Aging facilities must receive updates to modern safety standards to protect employees, the GAO says. The Los Alamos High Explosives Chemistry Laboratory, for example, was built in the 1950s and has struggled to adopt to modern instrumentation, according to the report.
Facilities also deal with limited storage, the report says, meaning explosives can be stored in a single location where they could potentially cause a chemical reaction.
The report also cites NNSA documents that describe challenges in recruiting qualified staff, who often must have a security clearance. For example, Pantex, a contractor hired by the agency, in 2018 estimated it would need 211 full-time staff members. However, in November that year, it reported only 172 full-time employees. Officials with agency contractors told the GAO that the problem is largely due to the competitive industry; in particular, Pantex competes with oil and gas companies in Texas. The company has now expanded its recruitment efforts to include local colleges and universities, the report says.

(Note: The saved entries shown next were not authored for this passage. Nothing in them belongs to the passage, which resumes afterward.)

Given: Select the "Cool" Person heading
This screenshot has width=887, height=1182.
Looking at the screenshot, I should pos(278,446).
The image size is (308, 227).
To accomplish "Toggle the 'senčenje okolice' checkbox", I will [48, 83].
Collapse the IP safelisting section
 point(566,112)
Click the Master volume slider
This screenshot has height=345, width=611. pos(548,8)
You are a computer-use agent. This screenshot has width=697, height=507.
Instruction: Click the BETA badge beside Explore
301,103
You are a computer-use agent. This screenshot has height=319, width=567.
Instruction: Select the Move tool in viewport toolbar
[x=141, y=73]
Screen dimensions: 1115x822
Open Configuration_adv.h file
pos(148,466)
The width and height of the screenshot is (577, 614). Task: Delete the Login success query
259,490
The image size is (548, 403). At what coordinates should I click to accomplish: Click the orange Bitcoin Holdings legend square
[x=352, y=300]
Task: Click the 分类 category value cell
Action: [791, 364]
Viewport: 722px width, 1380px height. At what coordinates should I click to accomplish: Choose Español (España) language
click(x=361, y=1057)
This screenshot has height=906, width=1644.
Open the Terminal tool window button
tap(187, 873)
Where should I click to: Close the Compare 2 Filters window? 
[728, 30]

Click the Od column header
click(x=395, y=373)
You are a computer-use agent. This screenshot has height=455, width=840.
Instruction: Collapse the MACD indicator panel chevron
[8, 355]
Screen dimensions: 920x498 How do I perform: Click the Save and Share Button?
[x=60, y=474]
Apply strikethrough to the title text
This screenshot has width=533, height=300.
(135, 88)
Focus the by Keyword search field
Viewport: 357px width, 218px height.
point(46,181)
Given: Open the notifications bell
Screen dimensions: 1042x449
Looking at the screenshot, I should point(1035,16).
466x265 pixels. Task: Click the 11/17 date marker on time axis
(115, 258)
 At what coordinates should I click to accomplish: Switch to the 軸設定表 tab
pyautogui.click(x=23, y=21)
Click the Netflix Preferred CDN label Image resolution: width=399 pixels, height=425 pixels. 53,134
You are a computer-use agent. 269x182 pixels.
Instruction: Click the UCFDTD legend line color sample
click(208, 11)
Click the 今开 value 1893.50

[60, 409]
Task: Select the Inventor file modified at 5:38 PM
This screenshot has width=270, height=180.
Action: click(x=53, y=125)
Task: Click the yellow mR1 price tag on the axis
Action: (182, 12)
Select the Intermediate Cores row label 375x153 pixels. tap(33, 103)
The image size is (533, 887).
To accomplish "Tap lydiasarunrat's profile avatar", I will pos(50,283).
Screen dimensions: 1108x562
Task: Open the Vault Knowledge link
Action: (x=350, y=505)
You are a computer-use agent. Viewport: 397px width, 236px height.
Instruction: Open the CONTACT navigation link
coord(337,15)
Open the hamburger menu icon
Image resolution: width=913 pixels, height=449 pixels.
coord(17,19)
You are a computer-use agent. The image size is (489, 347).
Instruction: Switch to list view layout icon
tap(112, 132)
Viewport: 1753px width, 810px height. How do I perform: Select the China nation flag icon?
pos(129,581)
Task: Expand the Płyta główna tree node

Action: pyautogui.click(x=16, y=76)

In a written response to the report, the head of the NNSA, Lisa Gordon-Hagerty, said the “GAO’s observations and recommendations are consistent with [the Department of Energy]/NNSA’s recent efforts to centralize management of energetic material."
The Office of Safety, Infrastructure, and Operations previously identified many of the infrastructure data issues presented in the report and developed a series of actions aimed at improving the accuracy of asset data,” she wrote. “These efforts have already resulted in improved data quality, and the accuracy and consistency of data will continue to improve as additional actions are completed.”